Ukrainians have become more cautious about regulation of online content
Support for content-removal rules has fallen to 56%: Ukrainians fear abuse and censorship
More than half of respondents are ready to support rules for removing illegal and terrorist content provided they comply with European standards. At the same time, support for such regulation has noticeably declined over the past two months.
Rules for removing illegal and terrorist content on the Internet would be supported by 56.1% of surveyed Ukrainians if they meet European standards. In particular, 24.2% answered “yes”, and another 31.9% — “rather yes”.
At the same time, in May support for such regulation was 67.2%. Thus, in just two months it fell by 11.1 percentage points. The share of those who are against or rather against such rules, on the contrary, grew from 16.6% to 27.2%. Another 16.7% of respondents could not decide.
Among the main risks of possible regulation, Ukrainians name interference with privacy — 50.5%, the possibility of abuses — 50.3%, and corruption risks — 48.9%.
The emergence of censorship is feared by 36.9% of respondents, erroneous removal of lawful content — 32.2%, and possible pressure on the opposition — 30.4%.
The survey results also indicate that society is not prepared to unconditionally trade freedom for security. Maximum or greater freedom was chosen by a total of 48% of study participants. Maximum or greater security was preferred by 40.5%.

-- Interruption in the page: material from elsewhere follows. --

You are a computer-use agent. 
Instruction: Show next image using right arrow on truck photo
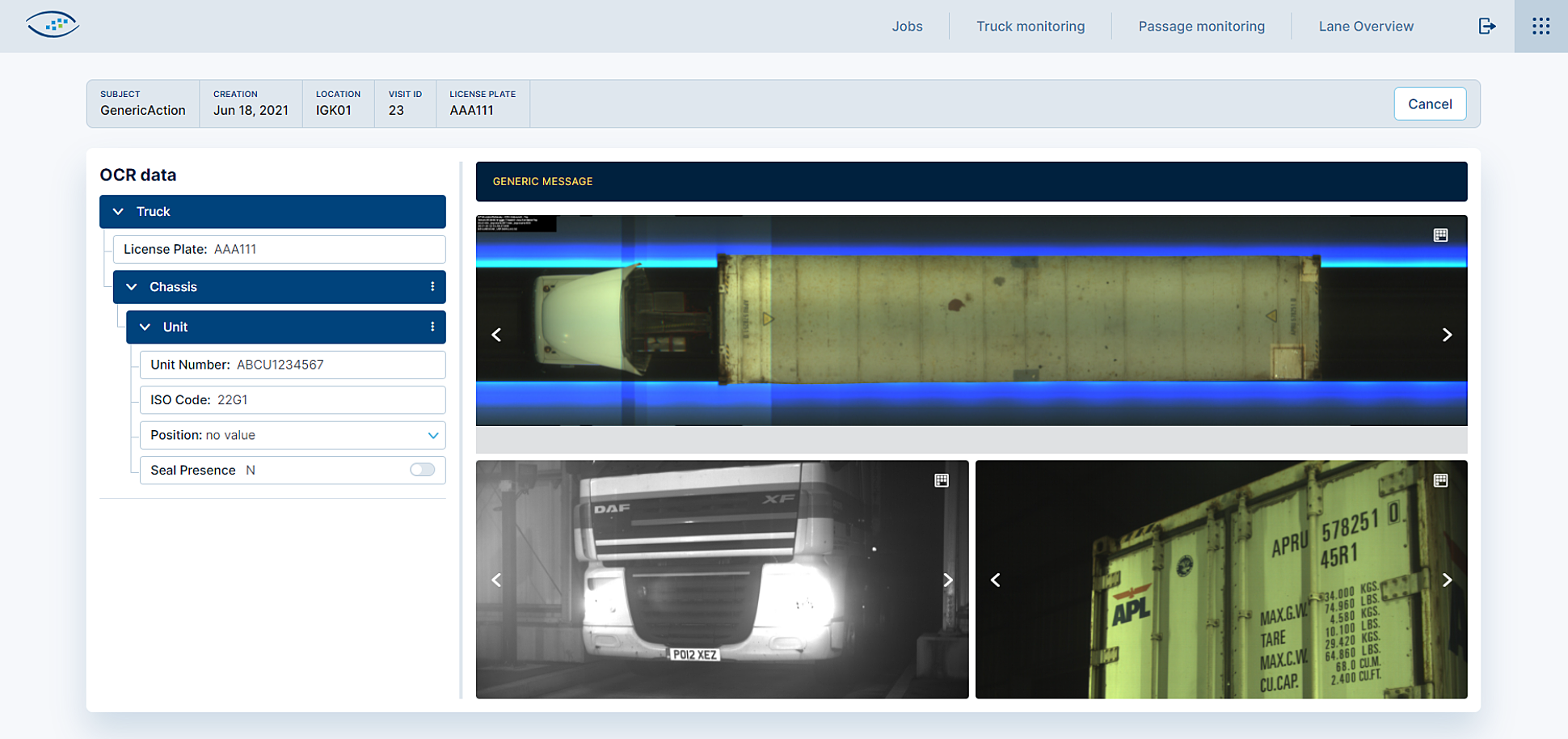click(x=947, y=580)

Most respondents would entrust the identification and removal of illegal content to the security services, including the SBU, — 39.7%. At the same time, even this indicator decreased compared to May, when it was 44.3%.
Such a function would be entrusted to international courts by 20.2%, to international and human rights organizations — 19.6%, to the National Police — 17.5%. Ukrainian courts are trusted by only 8.4% of respondents.

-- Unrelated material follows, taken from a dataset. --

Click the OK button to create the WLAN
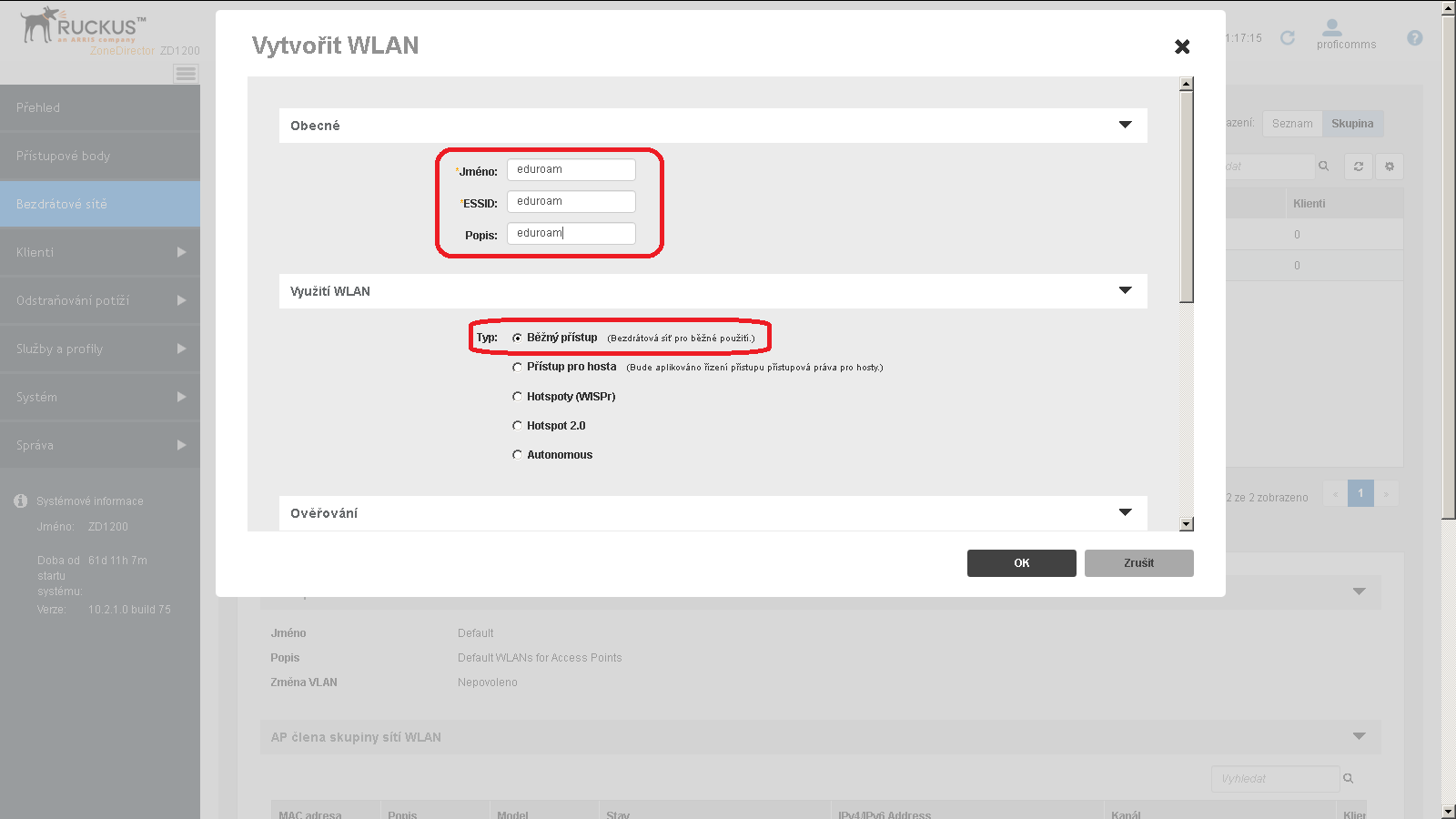This screenshot has height=819, width=1456. [1021, 562]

At the same time, 18.4% of respondents would not entrust the removal of content to any of the proposed institutions, and another 20.9% could not answer this question.

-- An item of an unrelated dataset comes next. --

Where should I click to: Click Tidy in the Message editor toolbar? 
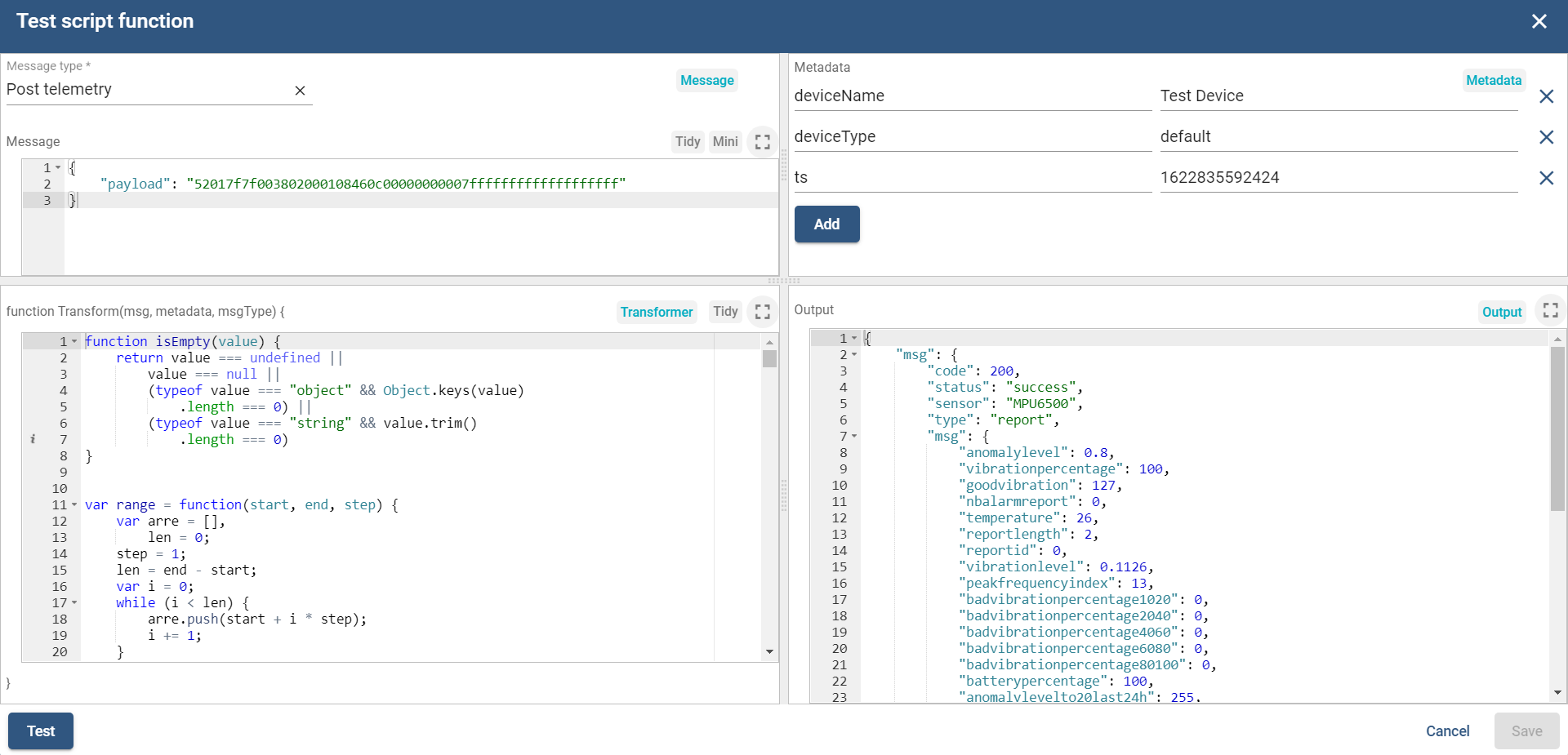[688, 141]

More than half of respondents encountered disinformation on the Internet over the past year — 58%, as well as fraud or phishing — 56.1%. They encountered hate speech — 45.9%, the dissemination of personal data without consent — 22%, and calls for violence — 21%.
At the same time, only 37.7% of respondents feel completely or rather protected from dangerous and terrorist content. 53.9% of respondents consider themselves unprotected.
“Today Ukrainians are effectively telling the state: we are ready for a tougher fight against dangerous content, but not at the cost of our own rights and freedoms. This is a very important signal for legislators. The research shows that society supports a European approach to regulating the digital environment, but expects maximum transparency in decisions and independent oversight of their implementation. Only under such conditions will mechanisms to combat illegal or terrorist content have a sufficient level of public trust,” said Active Group director Oleksandr Pozniy.
The survey was conducted by Active Group using the SunFlower Sociology online panel. It included 1,000 adult respondents; the sample represents the population of territories controlled by Ukraine by age, gender and region.